I sucked in a sharp breath.

“Because I want to get clean. And warm. And there is not a single chance in hell that I am leaving you alone.” His voice dipped lower, quieter, but no less dangerous. “So you can escape again.”

His face was dark red, veins bulging in his neck. His fingers flexed, clenched, then flexed again, like he wanted to grab something—me—but didn’t trust himself to touch me.

The suite was too quiet in the wake of his fury.

The only sound was our breathing. His, heavy and ragged. Mine, shallow and uneven.

He wasn’t just angry.

He was feral.

And I wasn’t sure if that was better or worse.

His whole body was wound tight, every muscle coiled as if he were barely holding himself together.

I had never seen someone so livid.

I should’ve been afraid. I should have been backing away, trying to put as much space between us as possible.

Instead, an entirely different instinct took hold, one I hated.

I wanted to soothe him. To drag my fingers through his hair, press my lips to the angry line of his jaw, smooth away the tension in his shoulders. To fix it.

Nope. Not happening.

I shoved that thought into a dark hole and slammed the lid shut. My body didn’t get a say in what happenednow, only my brain. She was in full control…at least, so I hoped.

“I’m not getting naked,” I challenged, though the discomfort was becoming unbearable. The mud had worked its way everywhere. Down my collar, into my bra, between my thighs where it chafed with every step. My skin itched fiercely under the drying clay.
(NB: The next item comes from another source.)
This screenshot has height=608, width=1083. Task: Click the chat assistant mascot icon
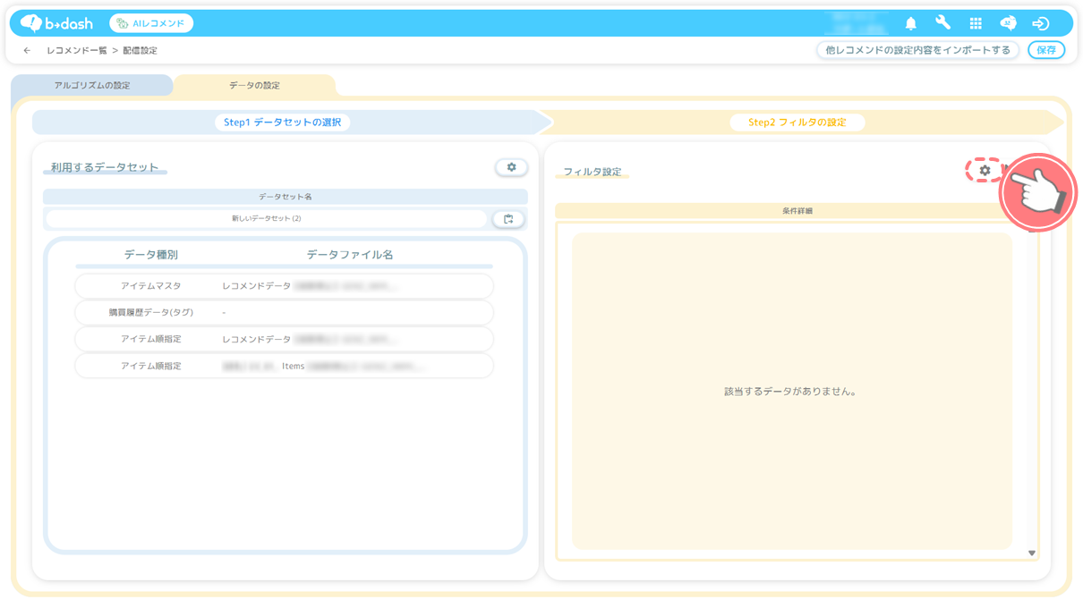(x=1008, y=23)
His gaze dropped, tracking the movement before flicking back to my face. His jaw ticked.

If I wasn’t careful, he was going to spank me again.
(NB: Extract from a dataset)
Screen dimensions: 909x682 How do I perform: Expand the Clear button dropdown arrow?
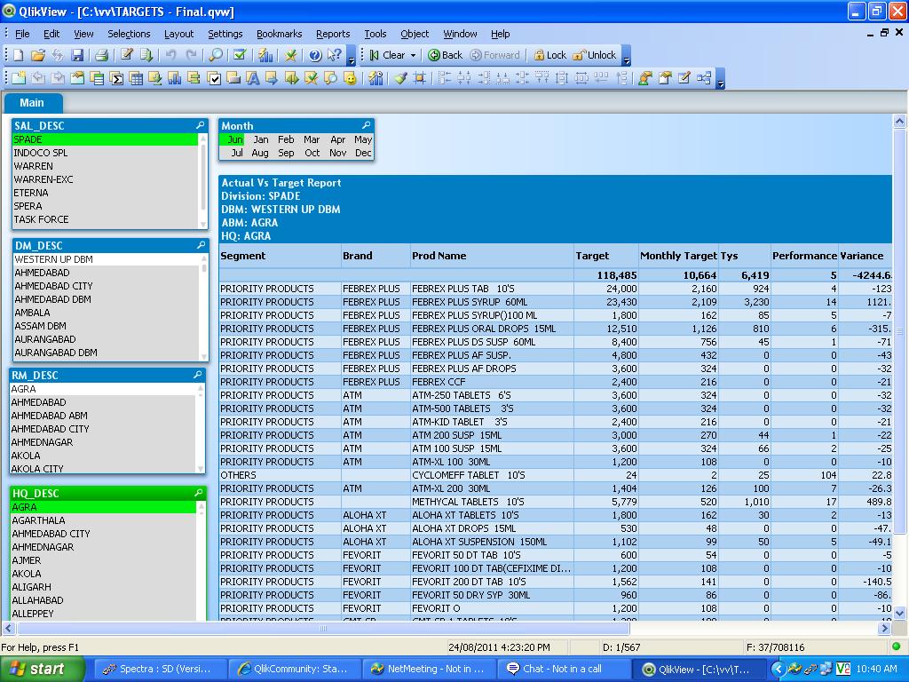413,55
I was a ridiculous sight, standing there like a defiant brat, but I didn’t care. I was sticking to my guns on this one. I shifted my weight, feeling another chunk of mud break off and fall to the floor.

My jeans had essentially become cardboard, molded to my legs and stiff as plaster. The sensation was maddening. My skin simultaneously wet in some places and painfully dry in others.

But this was about control.

If I gave in, if I did what he wanted, it would just prove what I already knew—that he expected complete obedience. That my body, my choices, my actions were all subject to his approval.